[SUPPLIED MATERIAL]
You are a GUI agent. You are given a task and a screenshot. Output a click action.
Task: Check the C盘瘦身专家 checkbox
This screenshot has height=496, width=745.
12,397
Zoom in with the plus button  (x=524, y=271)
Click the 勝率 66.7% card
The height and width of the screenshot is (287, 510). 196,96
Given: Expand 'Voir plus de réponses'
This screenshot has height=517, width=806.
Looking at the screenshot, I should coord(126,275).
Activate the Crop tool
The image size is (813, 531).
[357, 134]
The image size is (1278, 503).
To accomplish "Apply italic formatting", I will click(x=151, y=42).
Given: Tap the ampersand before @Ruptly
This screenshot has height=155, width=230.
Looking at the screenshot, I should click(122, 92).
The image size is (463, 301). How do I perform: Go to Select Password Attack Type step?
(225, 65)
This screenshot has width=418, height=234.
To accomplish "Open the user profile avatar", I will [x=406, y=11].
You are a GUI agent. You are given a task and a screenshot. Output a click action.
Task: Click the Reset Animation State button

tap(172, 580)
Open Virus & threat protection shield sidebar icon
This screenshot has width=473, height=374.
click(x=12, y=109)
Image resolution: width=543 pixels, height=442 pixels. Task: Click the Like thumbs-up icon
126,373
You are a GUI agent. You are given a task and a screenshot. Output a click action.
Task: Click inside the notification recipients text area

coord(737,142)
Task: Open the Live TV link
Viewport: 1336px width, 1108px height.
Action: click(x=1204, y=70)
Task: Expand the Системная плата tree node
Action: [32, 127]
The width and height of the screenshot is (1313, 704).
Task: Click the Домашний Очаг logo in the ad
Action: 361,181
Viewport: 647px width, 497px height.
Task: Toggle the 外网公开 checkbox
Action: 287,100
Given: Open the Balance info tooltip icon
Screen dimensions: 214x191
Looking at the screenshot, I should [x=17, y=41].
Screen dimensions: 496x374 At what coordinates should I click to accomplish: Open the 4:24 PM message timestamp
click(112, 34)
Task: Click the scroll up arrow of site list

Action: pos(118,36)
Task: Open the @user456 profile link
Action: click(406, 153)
[/SUPPLIED MATERIAL]
EXERCISE OBJECTIVE:
Your answer must be the line holding "Screen dimensions: 496x374" and every later line of the entries above, written out exactly, and nothing else.

TASK OUTPUT:
Screen dimensions: 496x374 At what coordinates should I click to accomplish: Open the 4:24 PM message timestamp
click(112, 34)
Task: Click the scroll up arrow of site list

Action: pos(118,36)
Task: Open the @user456 profile link
Action: click(406, 153)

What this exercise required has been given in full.